First Aboriginal-owned oil sands project could be wave of future

Blog, Environment, Joseph Quesnel

A small Metis settlement in Alberta called The Gift Lake in Alberta is set to become half owners in a joint oil venture.

The Gift Lake is located in the Peace River area of northern Alberta.

This would create the first aboriginal-run oil sands project as both parties are Aboriginal.

The Financial Post reported that One Earth Oil and Gas Inc., a private oil junior, was set to lock up a 50-50 partnership with the Metis settlement. Blaine Favel is CEO of One Earth and he is the only Aboriginal CEO in the Canadian oil industry.

A Cree from Saskatchewan, Favel is well known for his work in Aboriginal gaming and in various other business ventures. He truly is an Aboriginal mover and shaker.

Gift Lake is a community of Metis hunters, fishermen, and oil workers. The project goes beyond token royalties as the community will conduct much of the seismic and drilling work.
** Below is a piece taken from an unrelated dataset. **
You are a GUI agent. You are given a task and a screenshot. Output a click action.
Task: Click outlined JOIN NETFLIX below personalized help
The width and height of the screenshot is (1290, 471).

These kinds of ventures can really help communities acquire own-source revenues. If these revenues are invested properly they can invest in long term infrastructure and business development.

The venture also challenges the notion that Aboriginal peoples are all opposed to development, especially given opposition from B.C. bands to the Northern Gateway Project.

Indigenous communities support development- even in oil and gas- if it is on their terms and respects their value of sustainability. In practical terms, this means more environmental protections must be in place. These communities need to know the land will be available for future generations.

Companies also need to provide real lasting job opportunities to the community. Where Ottawa and the provinces could help is in ensuring that proper skills training is available to these communities.